Mariana Costa, Visão on line,

“A alteração artificiosa da quilometragem de um veículo (para menos) ou a sua dissimulação por estabelecimento comercial especializado nesse ramo não pode ser qualificar como prática comercial "normal", "usual" ou "corrente", mera sugestão propiciadora do comércio jurídico (actos de compra e venda) ou como uma forma habilidosa de apresentar a mercadoria, vulgar expediente ou técnica de marketing mais ou menos agressiva”. Ac. do STJ, de 20/Jan/2005 (in «http://www.dgsi.pt», consultado em 05 de Novembro de 2010).
A protecção conferida pelo direito às relações contratuais assenta no princípio da autonomia privada. Este princípio constitui um mecanismo de ordenação da vida em sociedade, através da atribuição, a cada sujeito, da faculdade de estabelecer livremente relações jurídicas com outros sujeitos, bem como de definir as regras pelas quais aquelas se regem.
A autonomia privada é, assim, um instrumento técnico de realização de uma opção valorativa prévia: o reconhecimento de que, a cada pessoa, deve caber o poder de gerir livremente os seus interesses, como forma de promoção da sua personalidade.
Em consequência, entende a ordem jurídica que só há livre estabelecimento de relações jurídicas se e na medida em que a vontade do sujeito se constrói com exacto conhecimento das circunstâncias que a envolvem e sem a intervenção de factores compulsórios externos. Daí que o direito entenda que deve proteger o declarante das consequências potencialmente nefastas que para ele podem advir da vinculação a uma vontade formada de modo deficiente. E existe uma vontade formada de modo deficiente se o seu processo de formação se encontra viciado por motivos anómalos e considerados ilegítimos.

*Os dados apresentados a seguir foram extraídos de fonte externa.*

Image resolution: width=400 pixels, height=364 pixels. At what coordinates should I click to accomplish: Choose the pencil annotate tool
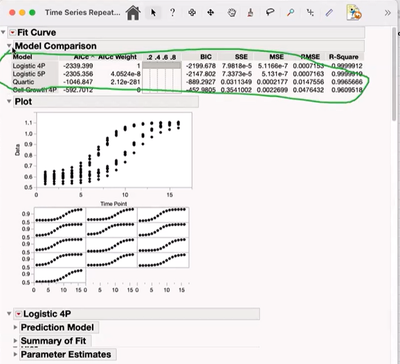click(329, 13)
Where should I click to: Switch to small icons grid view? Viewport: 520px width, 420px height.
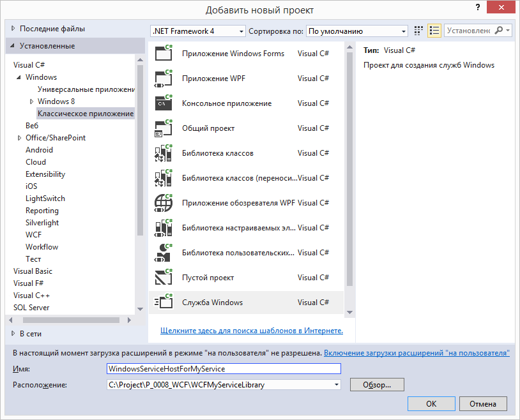(418, 31)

É neste contexto que surge a protecção do declarante cuja vontade se encontra viciada por dolo, isto é, por um engano gerado pelo emprego de qualquer “sugestão ou artifício (...) com a intenção ou consciência de induzir ou manter em erro o autor da declaração” ou então pela “dissimulação, pelo declaratário ou terceiro, do erro do declarante.” (artigo 253º, n.º1 do Código Civil).
Desta definição é possível, desde logo, distinguir duas modalidades de dolo: o dolo positivo (ou comissivo) e o dolo negativo (ou omissivo).
Quanto ao dolo positivo, ele resulta da utilização consciente de sugestões ou artifícios considerados ilegítimos, que provocam ou mantém o declarante em erro; existe, portanto, um comportamento activo, com vista a criar ou manter um erro. A conduta geradora de dolo activo consubstancia-se, em rigor, numa violação do dever de verdade que impende sobre cada contratante.
Situação distinta se levanta a propósito do dolo omissivo. Aqui o declarante já estava em erro e o declaratário, apesar de se encontrar obrigado a esclarecê-lo, não o fez, intencional ou conscientemente.
A existência de uma situação de dolo, nos termos acima descritos, atribui ao declarante em erro o direito de anular o contrato (preenchidas as condições de relevância previstas no artigo 254.º do Código Civil), precisamente porque este se encontra desprovido do seu fundamento de protecção: a autodeterminação do sujeito.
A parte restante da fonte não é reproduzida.